■ Objectives ■
A. In the festival write-up, swap "Woz" for "Wozniak" and give everything from "BELOW: Apple 1" down to "be done remotely)." with that change made.
B. According to the festival write-up, what company built the VT100 terminals on display, and in what year?

■ Selected excerpt ■
----------------------------------------

We stayed down the street from the museum at a Hampton Inn, which for our visit was clean, spacious, and pleasant, and had an adequate morning breakfast (with waffles!).

Since the museum itself was still officially closed during this event, its normal cafeteria was unavailable. Across the street from CHM is a Starbucks and 7-Eleven (there was also a small Italian restaurant, but it was not open during our visit).

The VCF (Vintage Computer Festival) actually had many exhibits and several talks. There were also vintage books and a consignment area for selling vintage equipment. I was only able to stay for about half a day. Here is a preview of some of the highlights…

BELOW: Apple 1 and Apple 2
Hand assembled by the Legendary Woz himself, the first Apple 1 produced was on display. This particular Apple 1 was given to the LO*OP Center for Liza Loop in 1976. The story is that this Apple 1 did end up having some problems, and Woz later (in 1977) replaced it with an Apple ][ (which that particular one is known to be the 10th one built). These are genuine relics from that pivotal year of 1976/1977 that introduced an affordable general-purpose reprogrammable computer to the home/office. There was also a functional Apple 1 replica connected to a 9-inch TV, demonstrating the amazing “killer app” of displaying a computer generated image on the television (as opposed to receiving a broadcast signal).

If you are interested in helping to digitally catalog and preserve books of this era, refer to (this can even be done remotely).

BELOW: VT100 terminals
These particular terminals were built by Digital Equipment Corporation (DEC) in 1978, and for demonstration are connected to a Raspberry Pi (as “dumb terminals” connect to information systems and have no local processing). Terminals like this were used in libraries to help catalog and search for books. It is interesting to me how in the modern times (2010-2020), we are returning to this paradigm of low-power inexpensive devices (e.g. tablets as “dumb terminals”) and “remote desktop” connecting to more powerful processing systems (these more powerful systems require things like liquid cooling or fans, which are not suitable for more portable or embedded systems). This is now possible since we now have the infrastructure and protocols to wirelessly transmit a relatively massive amount of digital information over many miles, whereas technology of late 1970s/early 1980s was slow proprietary networks limited to a few hundred feet.

I appreciated how in many presentations, the equipment was presented both “with case on” and “without case” to show the inside arrangement of components.

----------------------------------------

■ Dataset extract ■
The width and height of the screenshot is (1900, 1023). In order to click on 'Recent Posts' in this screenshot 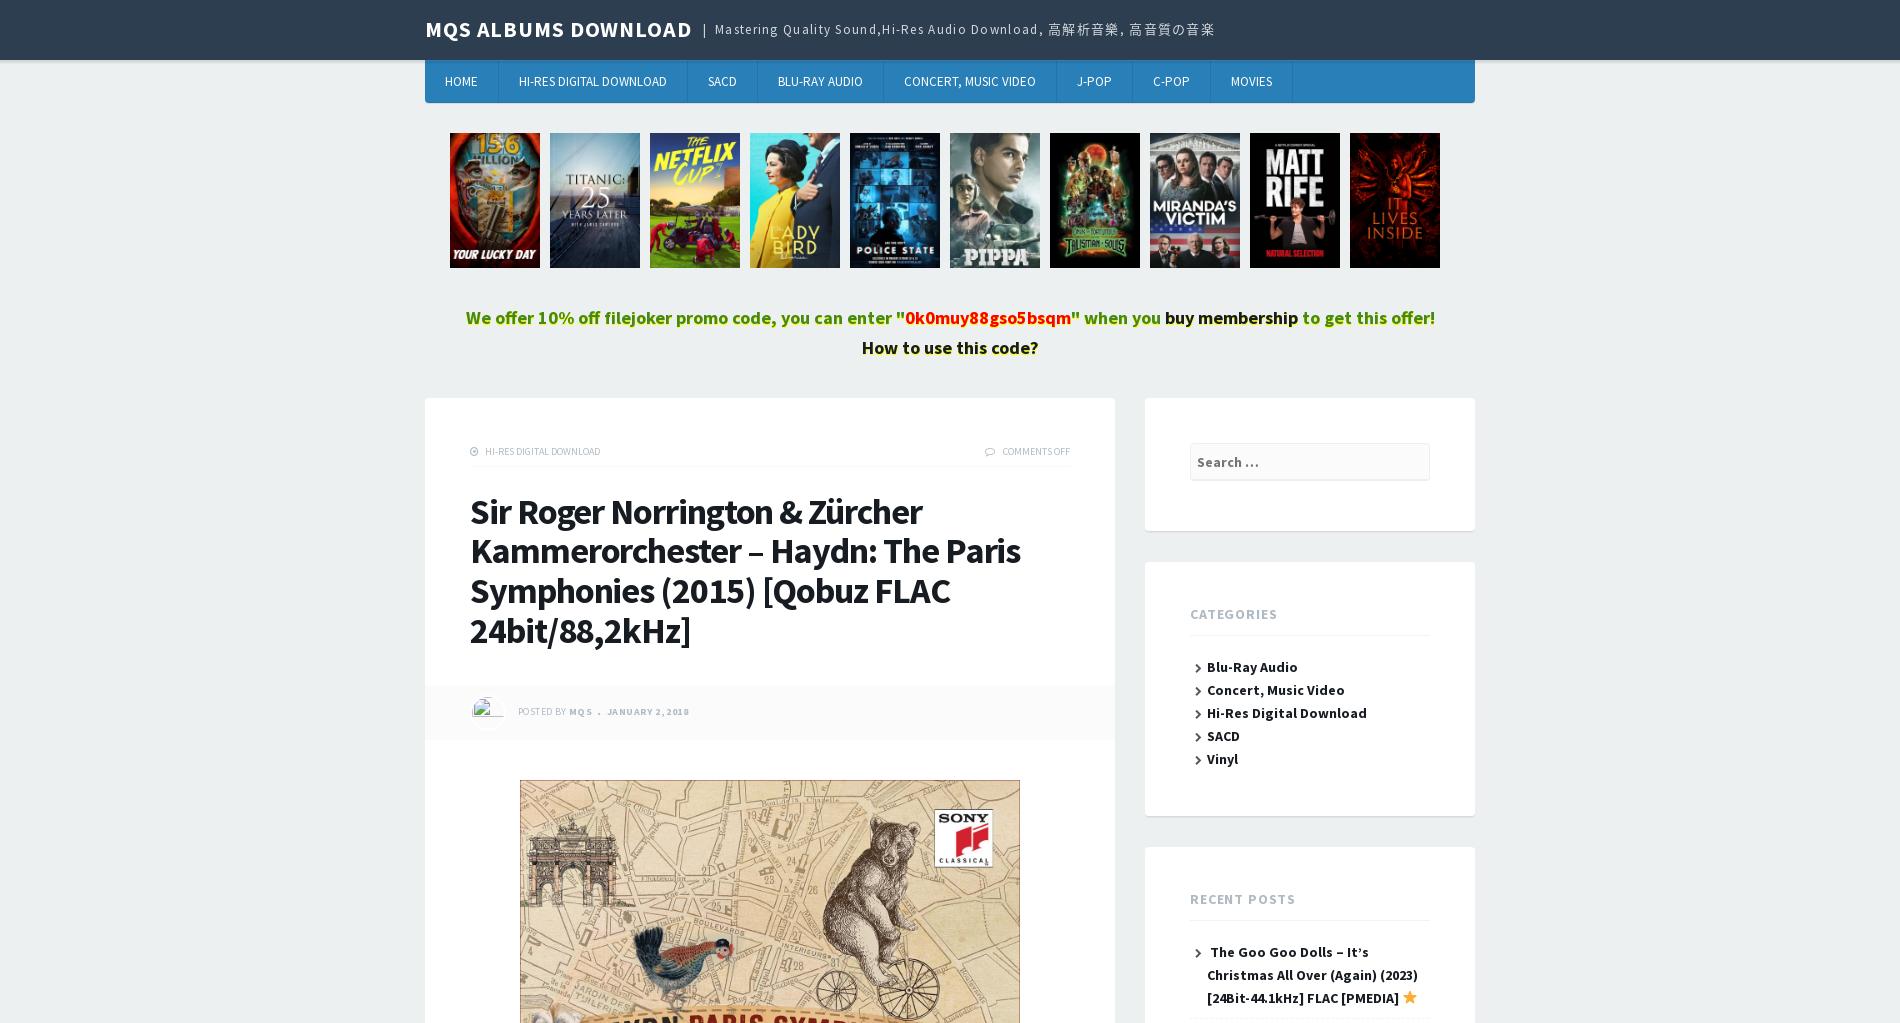, I will do `click(1188, 899)`.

----------------------------------------

■ Responses in order ■
A.
BELOW: Apple 1 and Apple 2
Hand assembled by the Legendary Wozniak himself, the first Apple 1 produced was on display. This particular Apple 1 was given to the LO*OP Center for Liza Loop in 1976. The story is that this Apple 1 did end up having some problems, and Wozniak later (in 1977) replaced it with an Apple ][ (which that particular one is known to be the 10th one built). These are genuine relics from that pivotal year of 1976/1977 that introduced an affordable general-purpose reprogrammable computer to the home/office. There was also a functional Apple 1 replica connected to a 9-inch TV, demonstrating the amazing “killer app” of displaying a computer generated image on the television (as opposed to receiving a broadcast signal).

If you are interested in helping to digitally catalog and preserve books of this era, refer to (this can even be done remotely).

B. Digital Equipment Corporation (DEC) built them in 1978.